Great start..I find that these simple phrases simply don't come to mind in a timely fashion. But I will keep trying....

----------


## stbartshopper

Ou est le salle de bain? is one we always have with us.

----------


## pascaleschmidt

Oh la la is used a lot especially in the south of france.... Ou sont les toilettes? nice to know that one...

----------


## GMP62

Great reference, Andy...thanks for sharing.

----------


## elgreaux

la salle de bain is for taking a bath...

----------


## cassidain

> la salle de bain is for taking a bath...

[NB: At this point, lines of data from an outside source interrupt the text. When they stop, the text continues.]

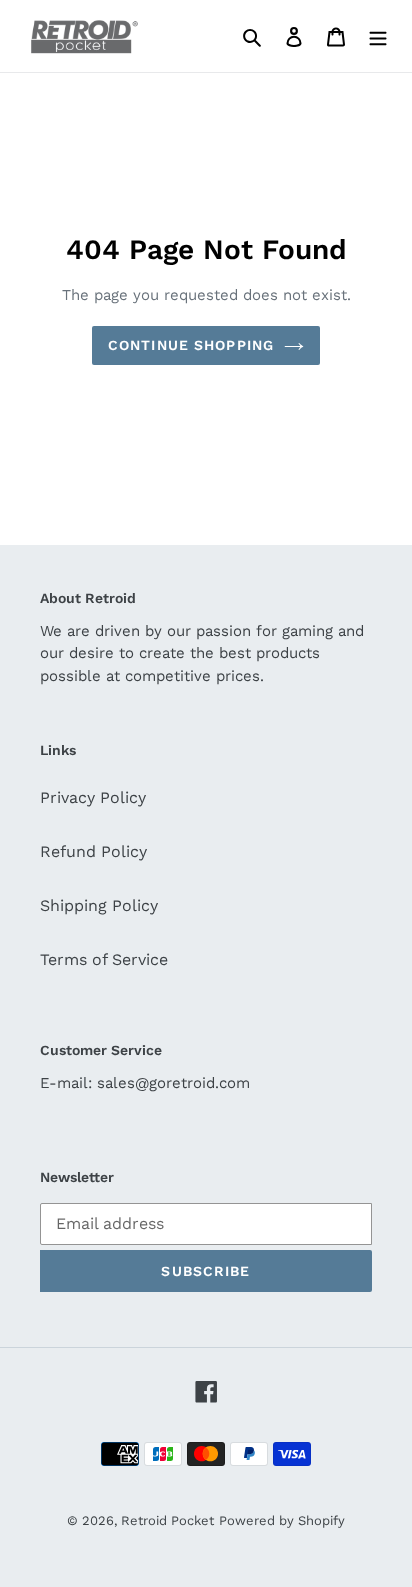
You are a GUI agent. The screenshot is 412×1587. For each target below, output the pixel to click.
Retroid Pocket (167, 1520)
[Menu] (378, 36)
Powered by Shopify (282, 1520)
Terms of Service (104, 959)
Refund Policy (93, 851)
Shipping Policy (99, 905)
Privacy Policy (93, 797)
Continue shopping (191, 345)
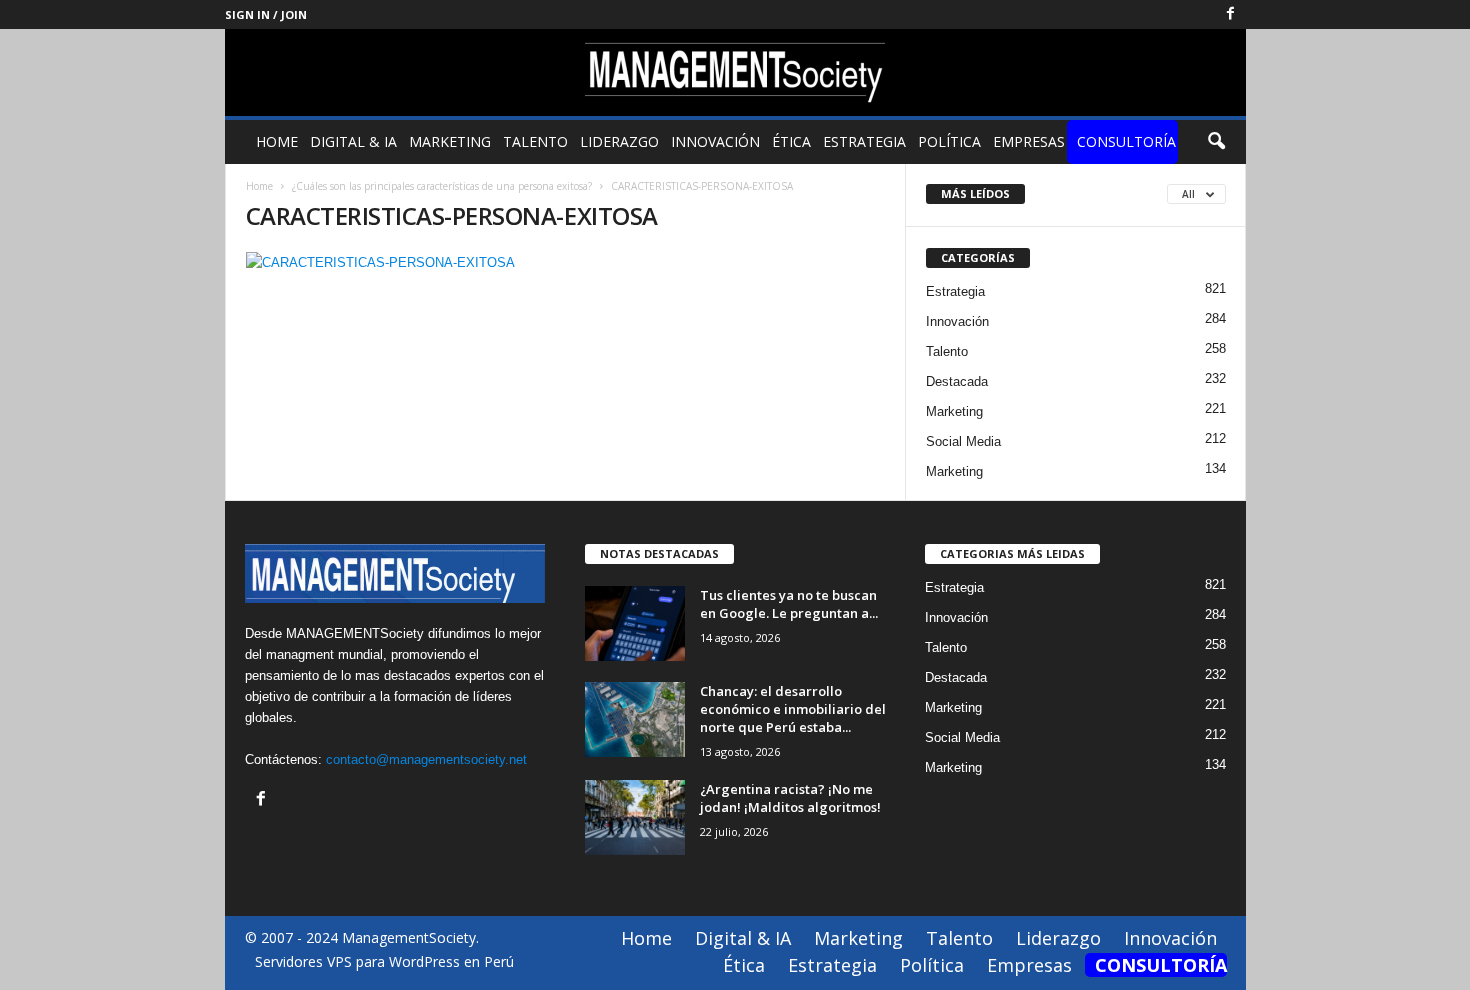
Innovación (715, 141)
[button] (1216, 142)
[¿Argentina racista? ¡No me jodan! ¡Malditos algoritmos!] (635, 817)
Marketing (450, 141)
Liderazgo (619, 141)
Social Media (963, 441)
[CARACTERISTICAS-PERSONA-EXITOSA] (566, 262)
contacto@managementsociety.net (426, 759)
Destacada (957, 381)
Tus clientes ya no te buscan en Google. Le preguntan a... (789, 604)
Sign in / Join (266, 14)
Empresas (1029, 141)
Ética (791, 141)
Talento (535, 141)
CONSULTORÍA (1126, 141)
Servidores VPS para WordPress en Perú (384, 961)
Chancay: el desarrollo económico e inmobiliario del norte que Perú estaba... (793, 709)
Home (277, 141)
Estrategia (864, 141)
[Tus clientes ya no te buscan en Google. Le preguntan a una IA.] (635, 623)
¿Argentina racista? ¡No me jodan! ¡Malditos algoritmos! (790, 798)
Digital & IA (353, 141)
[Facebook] (1231, 14)
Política (949, 141)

moi, je préfère prendre une douche à la villa.  :cool:

----------


## elgreaux

> moi, je préfère prendre une douche à la villa.



Oui, il y a très peu de baignoires à St Barth.. pas assez d'eau...

----------


## KevinS

Many years ago I was hanging out on St Pierre ( http://www.st-pierre-et-miquelon.com/en/ ) at the same time as a University of Toronto French Immersion class was on the tiny island.  There were a few students looking for the salle de bain, who were gently educated that they were really looking for la toilette.  

Me, I can still taste the worldclass Cocquilles St Jacques that I had on St Pierre.  One night I even went for (early) First Dinner, and then again for (late) Second Dinner.  The scallops only got better the second time around.  Seafood in a fishing port - gotta be good!  Hmm, I do something similar with Mahi on St Barth, LOL.

The students from UoT were much more socially acceptable than the passengers, who I found years later, coming off of the Cats from SXM and calling out "Ou est la bibliothèque".

----------


## cassidain

> Oui, il y a très peu de baignoires à St Barth.. pas assez d'eau...



surtout pas aux restaurants  :cool:

----------


## cassidain

à propos, dit-on toujours "les vécés" (les WC) ? ou est-il une expression démodée ?

----------


## pascaleschmidt

> surtout pas aux restaurants



Ou les chiotes puent parfois.... :tongue:

----------


## pascaleschmidt

> à propos, dit-on toujours "les vécés" (les WC) ? ou est-il une expression démodée ?



Tu dis VC ou toilettes ou chiotes...(chiotes is a bit vulgar....)

----------


## stbartshopper

Thank you for the correction- now we will say- Ou est la toilette? instead of salle de bain.

----------